[Data under study]:
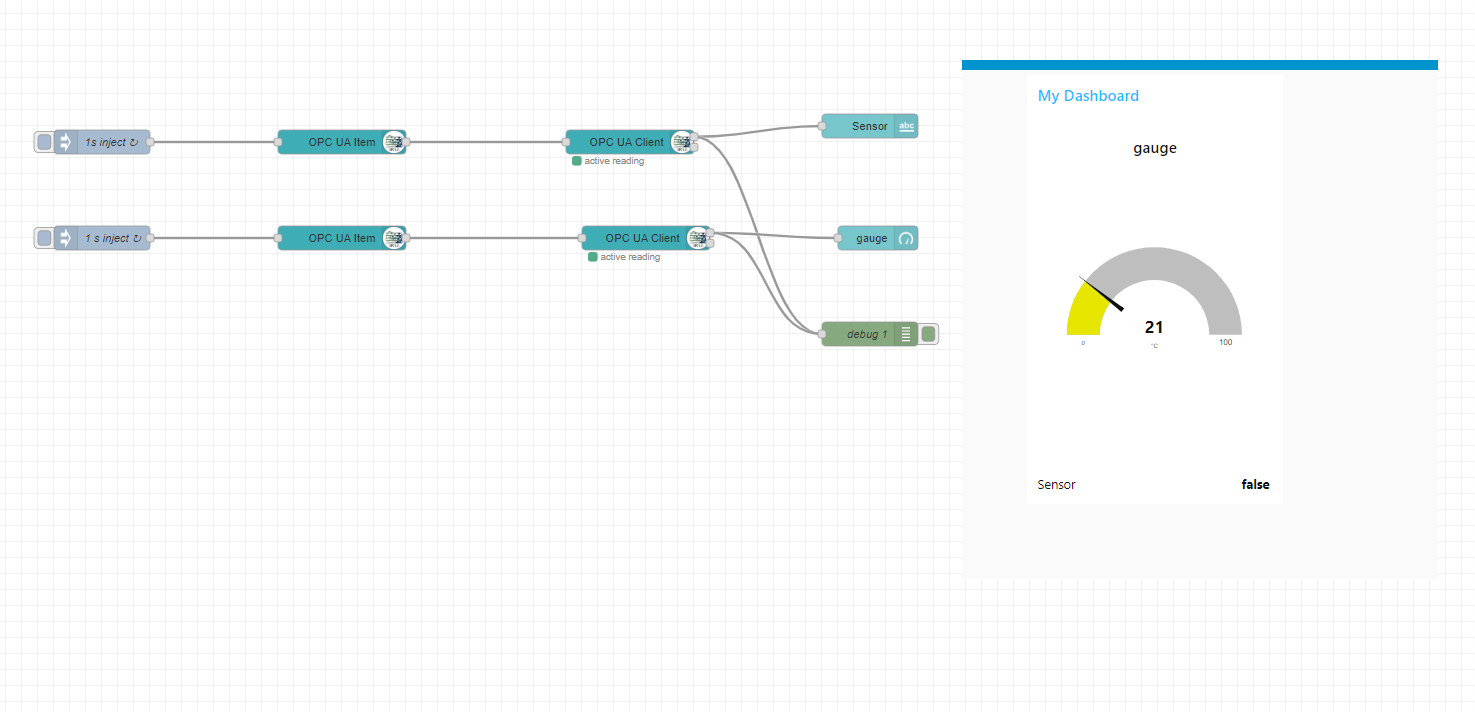Image resolution: width=1475 pixels, height=712 pixels.
Task: Click OPC UA icon on Client node feeding Sensor
Action: [681, 142]
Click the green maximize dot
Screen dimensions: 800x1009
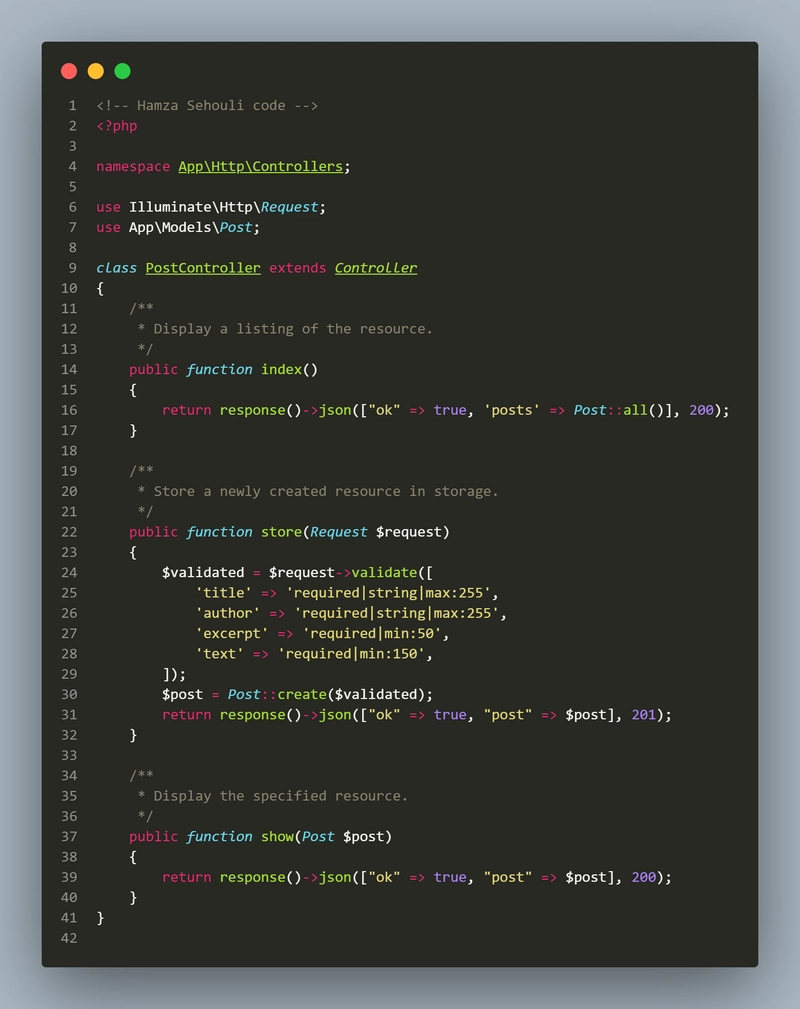coord(122,71)
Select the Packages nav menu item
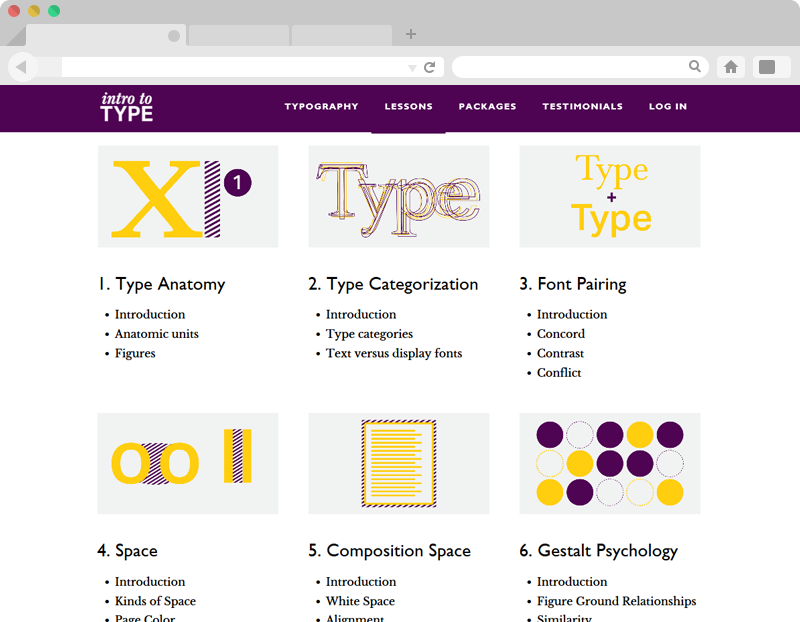The height and width of the screenshot is (622, 800). coord(487,107)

[Goal of the exercise]: What you give back must be exactly the lines of the listing above from the line containing "Click the green maximize dot" through its last line, inclusive, without pictures, please.

[Response]:
Click the green maximize dot
Screen dimensions: 800x1009
coord(122,71)
Select the Packages nav menu item
The height and width of the screenshot is (622, 800). coord(487,107)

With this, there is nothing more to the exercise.